(Passage for review)
━━━━━━━━━━━━━━━━

Why? Let me explain.
Throughout this year, Dean Heller has been assuming that he could win his Senate race by lying about his record... And lying about Shelley Berkley. He had never previously assumed that his complete embrace of Mitt Romney's G-O-TEA agenda would come back to bite him. But now, all of a sudden, Dean Heller wants us to believe that he's "different" from Romney.
Sen. Dean Heller (R-Nev.) said he has a "very different view of the world" than the one Mitt Romney expressed at a private fundraiser, a sign of how dangerous the now-famous "47 percent" comment is to a swing-state senator facing reelection.
"I have five brothers and sisters. My father was an auto mechanic, my mother was a school cook," Heller told reporters outside the Senate floor Wednesday afternoon. "I have a very different view of the world and as a United States senator I think I represent everybody. And every vote is important. Every vote is important in this race. I don't write off anything."
However, he did let this slip.

━━━━━━━━━━━━━━━━

(Task instructions)
A. Check each statement against the passage on Dean Heller and answer yes or no, quoting the words that decide it: (i) Heller's father worked as an auto mechanic. (ii) Heller spoke to reporters on Thursday. (iii) Heller has three brothers and sisters.
B. Name every person the passage on Dean Heller mentions by name.
C. Continue the passage on Dean Heller after its last sentence.
The listing has no connection to the passage on Dean Heller.

(Material provided)
━━━━━━━━━━━━━━━━

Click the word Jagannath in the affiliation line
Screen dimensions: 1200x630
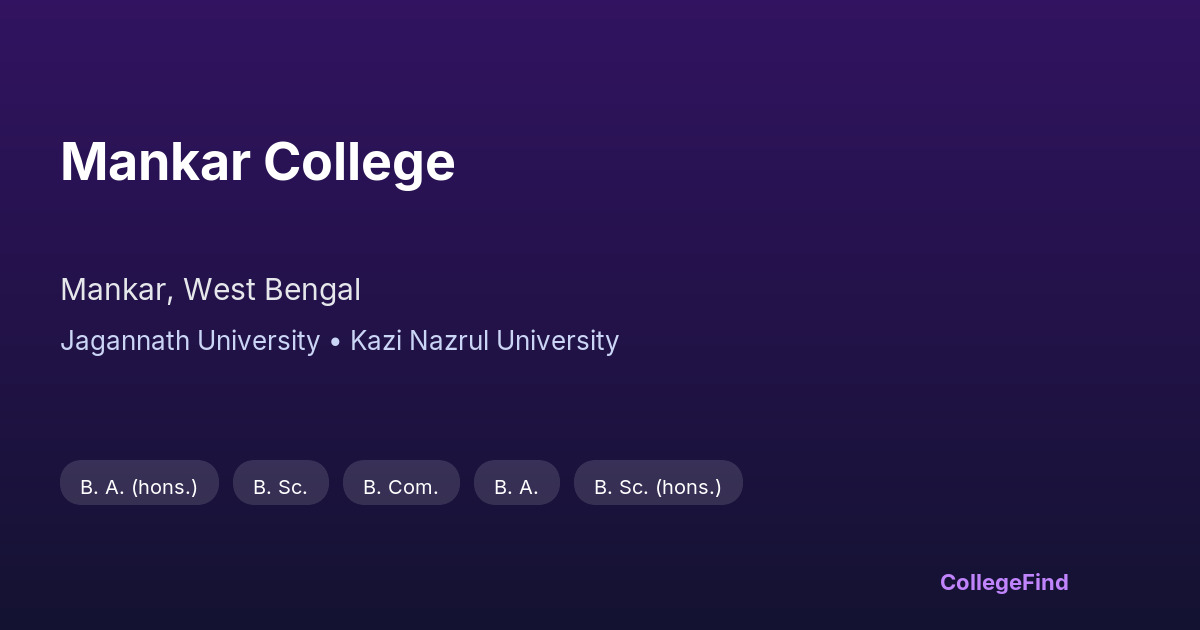coord(125,341)
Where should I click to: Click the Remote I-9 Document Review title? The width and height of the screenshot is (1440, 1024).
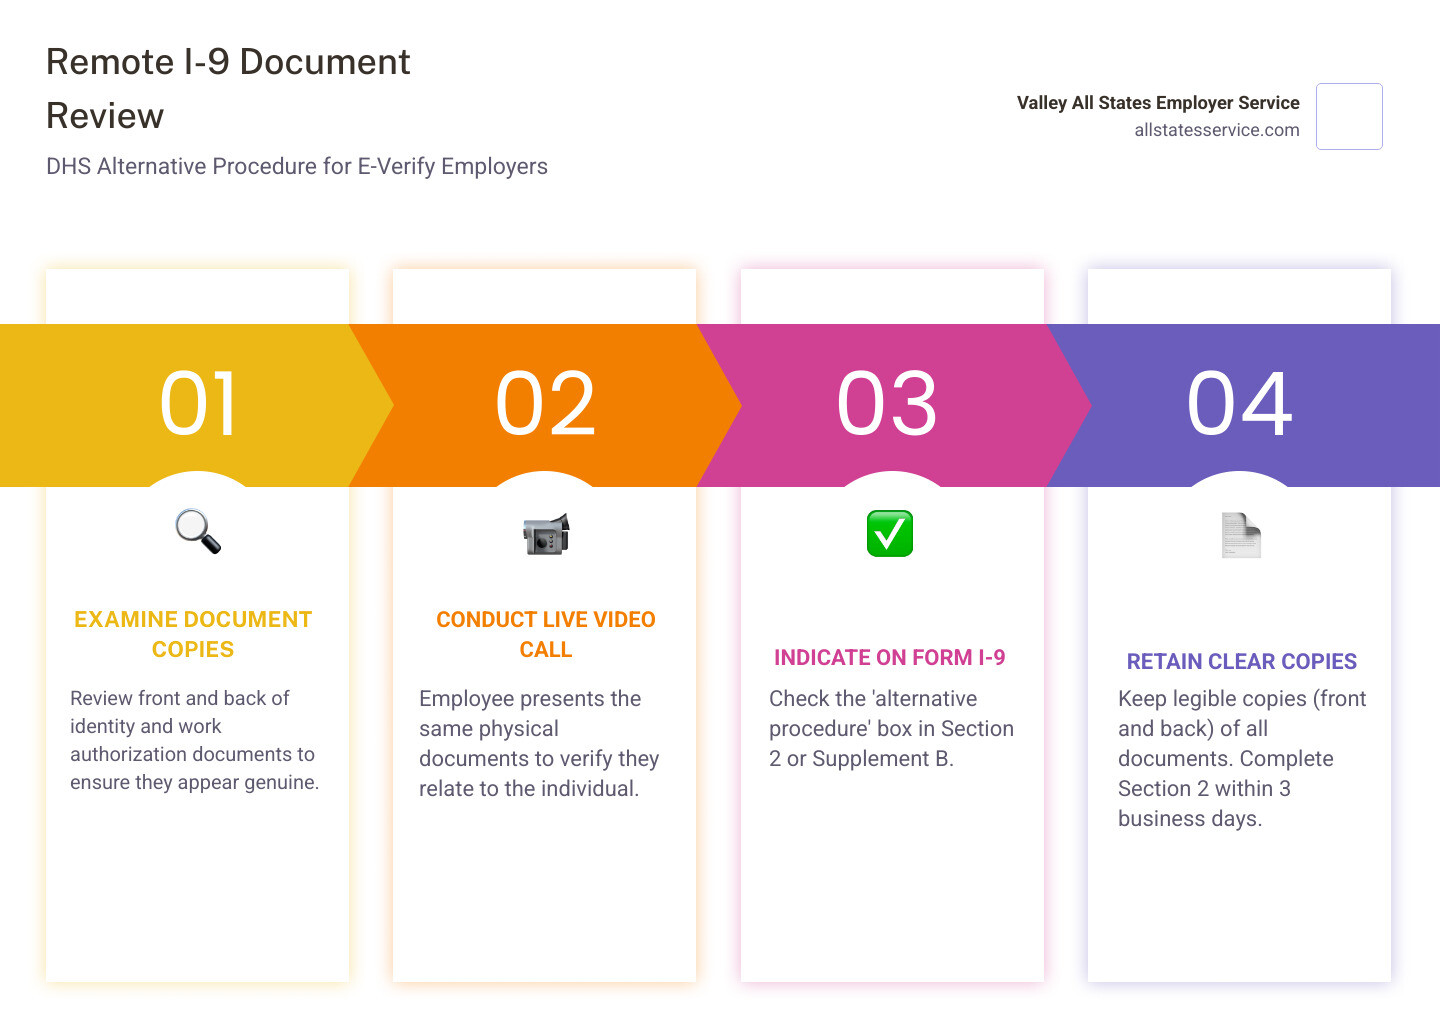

━━━━━━━━━━━━━━━━

(Answer list)
A. (i) Yes: "My father was an auto mechanic". (ii) No: "Heller told reporters outside the Senate floor Wednesday afternoon". (iii) No: "I have five brothers and sisters."

B. Dean Heller, Shelley Berkley, Mitt Romney

C.
Heller refused to comment on how he thought Romney's campaign was doing in his home state. When told it sounded like he thought Romney was losing Nevada he pursed his lips and didn't disagree. He also wouldn't weigh in on whether he was worried Romney could drag him down if the GOP nominee loses the state, though he stressed he ran ahead of the GOP ticket in his congressional district in 2008.
"I don't want to answer that question," he said with a laugh when asked if he thought Romney could hurt him.
[...] He said he would continue to work to help Romney in the state because "If Governor Romney wins Nevada, I win the state."
When asked if Romney was doing enough to win there, he curtly said "you'll have to ask him."
The fact of the matter is that Dean Heller is inextricably tied to the hip of the Romney-Ryan G-O-TEA agenda. In particular, he's the only Member of Congress to have voted for Paul Ryan's budget both in the House and in the Senate. This is why he's had to lie so much about Medicare and the Affordable Care Act lately.
We really have four peas in a pod here. Wait... What? Oh yes, Mitt Romney, Paul Ryan, Dean Heller, and Joe Heck have been pursuing the same "tea party" approved agenda for some time. And perhaps Heck has been the most forthcoming of the pod when it comes to their true agenda.
This is why Heck has had to attack his opponent, John Oceguera, and his record... As a firefighter.
You see, Joe Heck can't actually practice what he preaches. While he touts "AUSTERITY!" to working class Nevadans, he has regularly been collecting his government funded checks. This is why he has to project his problem onto his opponents. And this is what makes his continuing loyalty to Romney & Ryan even more appalling.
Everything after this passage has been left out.